可以在单词发音游戏中使用WIndows语音识别引擎吗?

发布于 2024-09-02 02:33:05 字数 436 浏览 13 评论 0原文

我用来创建一个使用 Windows 语音识别引擎或 SAPI 的应用程序。它就像一个发音游戏,当你正确发音时它会给你分数。但是当我开始使用 SAPI 进行实验时,它的识别效果很差,除非您在其上加载语法(XML),否则它会给出最佳的识别结果。

但现在的问题是,将识别与输入文本最接近的发音。 例如:

数据库 ->德德贝斯 ->正确的。

即使你发音错误。它会给你正确的答案。

当您说数据库时,如果不使用 xml 语法,

它会给您“在基础/基础/数据库/等...”,

请发布您的答案、建议、说明。投票选出最佳答案。

is it possible or not?

顺便说一句,我在项目中使用delphi编译器......

I use to create an application that uses the windows speech recognition engine or the SAPI. its like a game for pronunciation that it give you score when you pronounce it correctly. but when i started experiments with SAPI, it has poor recognition unless if you load a grammar on it (XML) its give best recognition result.

but the problem now is closest pronunciation from the input text will be recognize.
for example:

Database -> dedebase -> correct.

even if you mispronounce it. it gives you correct answers.

without using the xml grammar

when you say database it give you "in the base/the base/data base/etc..."

please post your answer,suggestion,clarification. votes for best answer.

is it possible or not?

by the way i use delphi compiler on the projects....

如果你对这篇内容有疑问,欢迎到本站社区发帖提问 参与讨论,获取更多帮助,或者扫码二维码加入 Web 技术交流群。

扫码二维码加入Web技术交流群

发布评论

需要 登录 才能够评论, 你可以免费 注册 一个本站的账号。

评论(3

苦妄 2024-09-09 02:33:05

我会做两件事:

  1. 使用 ISpEnginePronunciation::GetPronunciations
  2. 使用听写语法和发音语言模型强制 SAPI 返回一组音素 - 通过调用 ISpRecoGrammar::LoadDictation(L"发音", SPLO_STATIC)。
  3. 将识别出的音素与目标音素进行比较。

请注意,ISpEnginePronunciation 在 SAPI 5.1 上不可用,因此仅限于 Vista 和 Windows 7。

I'd do two things:

  1. Convert the original text to phonemes by using ISpEnginePronunciation::GetPronunciations.
  2. Use a dictation grammar and the pronunciation language model to force SAPI to give you back a set of phonemes - do this by calling ISpRecoGrammar::LoadDictation(L"Pronunciation", SPLO_STATIC).
  3. Compare the recognized phonemes to the target phonemes.

Note that ISpEnginePronunciation isn't available on SAPI 5.1, so this is limited to Vista and Windows 7.

提赋 2024-09-09 02:33:05

对于你想要的,最好不要使用语法。但它要求用户对语音识别引擎进行“最低限度”的基础训练。时间不是很长,而且相对愉快。它确实对识别准确性产生了影响(相信我,我的英语有很重的法国口音)。
它甚至可以作为游戏本身的初步练习。
您可能会觉得在 CodeRage 4 会议上观看此活动很有趣cc.embarcadero.com/download.aspx?id=27264" rel="nofollow noreferrer">"支持语音的 Delphi 应用程序 (zip)"
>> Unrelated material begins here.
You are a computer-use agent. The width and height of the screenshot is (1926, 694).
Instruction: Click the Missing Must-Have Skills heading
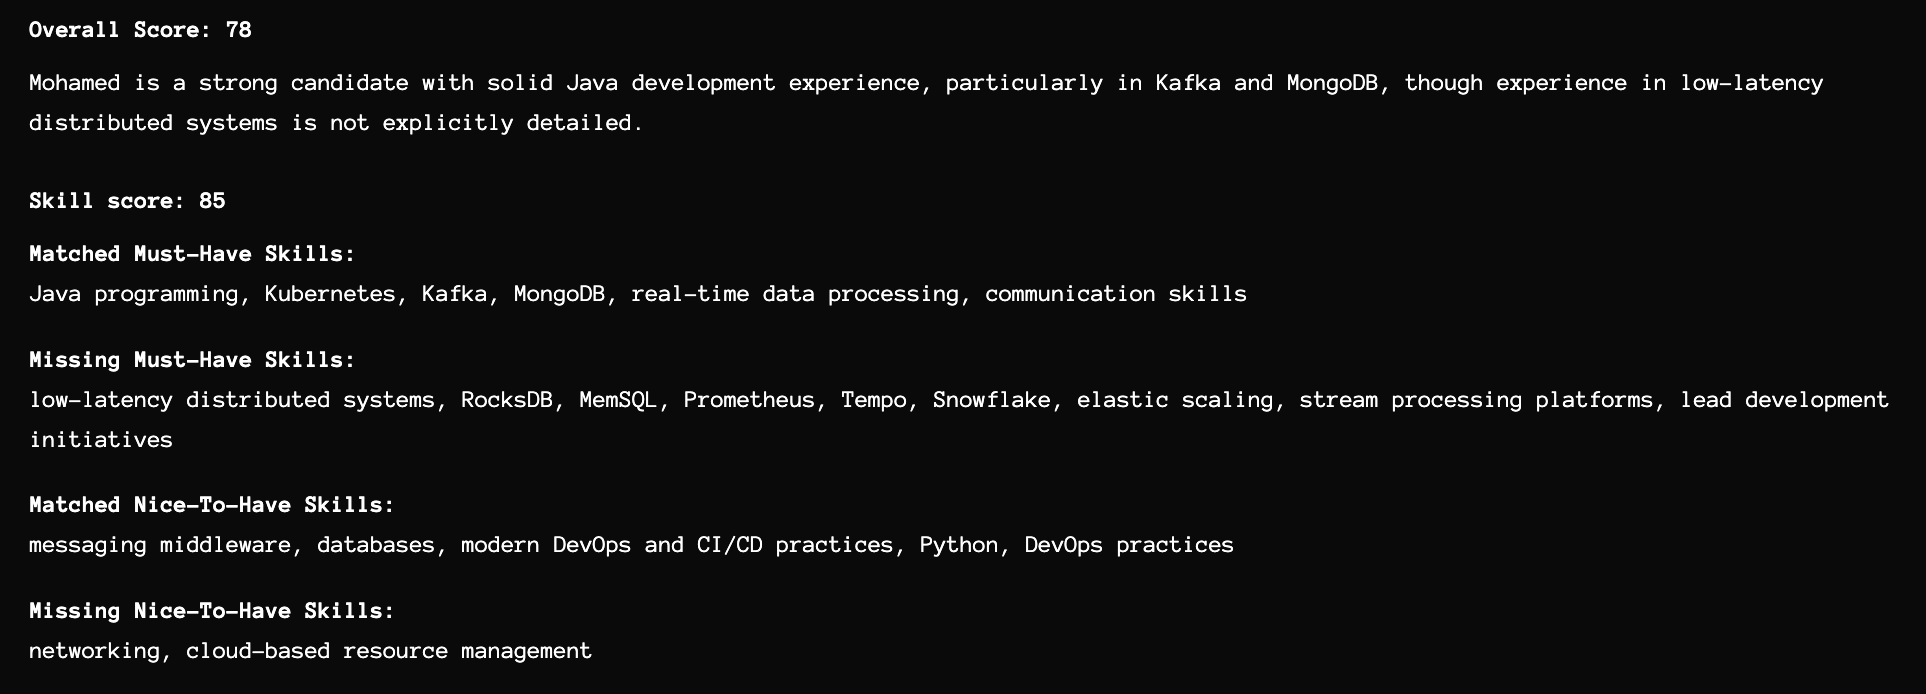(192, 360)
For what you want, it is probably best not to use a grammar. But it requires that the users do the "minimal" basic training of the speech recognition engine. It's not very long and relatively pleasant. And it really makes a difference on the recognition accuracy (believe me, I have a strong French accent in my English).
It can even be included as a preliminary practice for the game itself.
You may find interesting to see this CodeRage 4 session on "Speech Enabling Delphi Applications (zip)"

又爬满兰若 2024-09-09 02:33:05

如果游戏的目的是鼓励用户使用给定语言(例如 EN-US)最接近“标准发音”的发音说话,那么让用户训练识别器以适应用户的特定(未修改)言语模式可能会适得其反。您将在一定程度上训练识别器,使其更加宽容用户的发音错误。

无论您最终使用基于语法的识别还是基于听写的识别(埃里克·布朗的帖子看起来非常有前途),您可能还想研究“置信度”分数。这些分数在执行识别后即可获得,它们给出了一个数值,表示识别器对用户实际所说内容与识别器认为用户所说内容相匹配的置信度。根据识别器配置和用例,置信度分数可能有意义,也可能没有意义。

如果您的准确度分数基于音素/音素/发音的文本表示,那么获得准确度分数的一种快速而简单的方法是使用 Levenshtein 距离,这是一种算法,网上有许多免费的实现。更好的评分算法可能是重新同步差异,比较的原子单位是单个手机。

以下是 MSDN 文档搜寻的一些关键字:
ISpRecoResult ->;获取短语 -> SPPHRASE->规则-> SPPHRASERULE-> SREngine信心。

http://msdn.microsoft.com/en -us/library/ee413319%28v=vs.85%29.aspx
http://msdn.microsoft.com/en -us/library/ms720460%28v=VS.85%29.aspx

If the point of the game is to encourage the user to speak using pronunciation that is closest to "standard pronunciation" for a given language (e.g. EN-US), then having the user train the recognizer to adapt to the user's particular (unmodified) speech patterns may be counterproductive. You would in part be training the recognizer to be more forgiving of the user's pronunciation lapses.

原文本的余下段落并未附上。